Para facilitar melhor a compreensão do que pode ou  não ser um afrodisíaco,  muitos estudiosos se debruçam até hoje para definir alimentos que possuem mais ou menos energia em relação ao homem. A conclusão mais generalista que chegaram sobre este assunto foi de que normalmente os elementos com muita caloria, possuem menos energia e os que possuem baixa caloria possuem mais energia. Assim, entre o doce e o salgado, por exemplo, você mesmo definirá a diferença. Abaixo segue a característica geral dos alimentos que possuem pouca quantidade de energia e assim são fontes de geração de força:

• As raízes (ex.: alho, cebola, mandioca, cenoura, beterraba, etc..).
• As plantas rasteiras de folhas finas ou pequenas (ex.: cebolinha.).
• As frutas rasteiras que possuem muitos caroços espalhados (ex.: melancia).
• As frutas aéreas que possuem muitos caroços espalhados (ex.: limão e laranja).
• A gordura animal ou vegetal.
• Carne de aves em sua maioria.
• Carne de peixe de escama.
• Cartilagem de peixe.

Para diferenciar veja agora alguns alimentos que normalmente possuem muita energia em suas células:

• As plantas rasteiras de folhas grandes (ex.: alface e couve).
• As frutas rasteiras com um caroço ou vários no lugar de um (ex.: melão.).
• As frutas aéreas com um só caroço ou vários no lugar de um (ex.: abacate).
• Carne de peixe de pele.
• Leite desnatado.
• Açúcar.

Nas duas definições acima podemos definir os exemplos práticos:
• Normalmente para os homens com pouca potência sexual são receitadas raízes.
• Para mulheres fracas após o parto são receitadas aves.
• Para pessoas doentes de várias doenças são receitados chás de algum capim.

Aspargos


Estes talos são um triunfo afrodisíaco. Receberam o estado de afrodisíaco pela primeira vez na Doutrina de Firmas (também conhecida como Lei dos Parecidos) no século XVI. A teoria diz que se uma coisa se parece com a outra, vai melhorar ou ajudar aquilo que se parece com ela. Ou seja, se a comida parece sexual, então vai ajudar a melhorar o sexo.
Os aspargos são ricos em potássio, fósforo, cálcio e vitamina E. "Para os casais que têm fome de amor, os aspargos são uma energia adicional, mantêm o sistema urinário e rins em bom funcionamento, e são uma dose natural de "vitamina do sexo" necessária para aumentar a produção de hormônios.

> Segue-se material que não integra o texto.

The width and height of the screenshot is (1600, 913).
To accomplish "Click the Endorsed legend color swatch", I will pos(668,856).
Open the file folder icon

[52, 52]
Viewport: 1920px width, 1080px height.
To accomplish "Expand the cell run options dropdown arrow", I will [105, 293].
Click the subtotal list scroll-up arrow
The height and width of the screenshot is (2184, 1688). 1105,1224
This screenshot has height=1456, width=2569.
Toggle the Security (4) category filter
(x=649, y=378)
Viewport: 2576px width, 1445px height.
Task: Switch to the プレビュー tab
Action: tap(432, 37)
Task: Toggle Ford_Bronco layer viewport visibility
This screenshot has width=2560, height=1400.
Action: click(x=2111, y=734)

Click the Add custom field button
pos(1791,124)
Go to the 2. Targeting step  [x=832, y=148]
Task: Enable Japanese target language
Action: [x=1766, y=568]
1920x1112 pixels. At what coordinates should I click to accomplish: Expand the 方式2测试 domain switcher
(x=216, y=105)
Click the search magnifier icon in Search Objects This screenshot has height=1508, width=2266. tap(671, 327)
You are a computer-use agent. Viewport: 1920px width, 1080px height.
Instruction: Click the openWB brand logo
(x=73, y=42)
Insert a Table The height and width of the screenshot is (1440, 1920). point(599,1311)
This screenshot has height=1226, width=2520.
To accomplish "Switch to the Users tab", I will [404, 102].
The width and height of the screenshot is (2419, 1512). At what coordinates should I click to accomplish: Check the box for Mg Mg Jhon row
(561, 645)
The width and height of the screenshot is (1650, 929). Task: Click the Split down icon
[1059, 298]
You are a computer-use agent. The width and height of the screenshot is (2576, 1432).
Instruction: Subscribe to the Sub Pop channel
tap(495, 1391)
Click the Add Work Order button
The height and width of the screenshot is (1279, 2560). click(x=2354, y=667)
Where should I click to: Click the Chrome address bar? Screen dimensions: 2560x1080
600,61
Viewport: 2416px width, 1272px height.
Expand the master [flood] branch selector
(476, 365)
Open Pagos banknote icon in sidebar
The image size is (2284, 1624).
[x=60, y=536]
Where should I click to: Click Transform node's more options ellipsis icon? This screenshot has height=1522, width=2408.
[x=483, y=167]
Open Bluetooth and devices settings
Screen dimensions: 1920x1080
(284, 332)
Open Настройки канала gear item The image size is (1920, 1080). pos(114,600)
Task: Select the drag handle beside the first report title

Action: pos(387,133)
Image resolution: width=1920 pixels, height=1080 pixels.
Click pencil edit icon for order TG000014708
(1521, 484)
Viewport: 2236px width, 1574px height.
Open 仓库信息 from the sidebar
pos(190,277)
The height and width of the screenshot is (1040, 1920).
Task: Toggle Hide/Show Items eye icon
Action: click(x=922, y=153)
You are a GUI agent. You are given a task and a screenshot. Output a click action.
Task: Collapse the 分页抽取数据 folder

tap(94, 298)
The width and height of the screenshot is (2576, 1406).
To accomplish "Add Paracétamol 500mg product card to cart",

Massa com Aspargos e Parma

Ingredientes
500g de espaguete ou capelini
2 colheres de sopa de azeite de oliva
2 dentes de alho
1 cebola pequena fatiada
150g de presunto de parma, cortado em tiras
400g de aspargos, aparados e cortados em pedaços 2cm.
1 1/4 xícaras de creme de leite fresco
1/3 xícara de queijo parmesão ralado
sal e pimenta

Preparo: Cozinhe a massa conforme as instruções do pacote. Enquanto isso, aqueça o óleo em uma frigideira grande em fogo médio. Refogue a cebola e o alho por uns 5-7 minutos. Adicione o presunto de parma e os aspargos até que estes fiquem verdes e brilhantes, cerca de 3 minutos. Depois adicione o creme de leite, 1/3 xícara de queijo, sal e pimenta. Reduza o fogo para ferver e cozinhe até que o molho tenha engrossado, cerca de 4 minutos. Despeje o molho sobre o macarrão pronto e misture bem. Sirva com o restante do queijo parmesão.


Aspargos Grelhados com Presunto Parma

ingredientes
Aspargos frescos (4 unidades)
Azeite
Sal
Pimenta moída
Presunto Parma (4 fatias)
Pão Italiano

Preparo: Pegue 4 aspargos. Segure cada um pela base, entorte, ele vai se quebrar em algum lugar perto de onde você está segurando, é a parte dura, que deve ser jogada fora. Feito isso, é hora de descascá-los. Se tiver um descascador de legumes use, senão apare com uma faca tomando cuidado. Você vai chegar ao “miolo” do aspargo que tem cor verde bem claro. Tempere-os com azeite, sal e pimenta. Reserve. Aqueça uma frigideira ou grelha e coloque os aspargos para grelhar (1 minuto e meio de cada lado). Pegue 2 fatias de presunto Parma e enrole dois aspargos juntos, sem cobrir até a ponta. Corte algumas fatias de pão italiano. Delicie-se.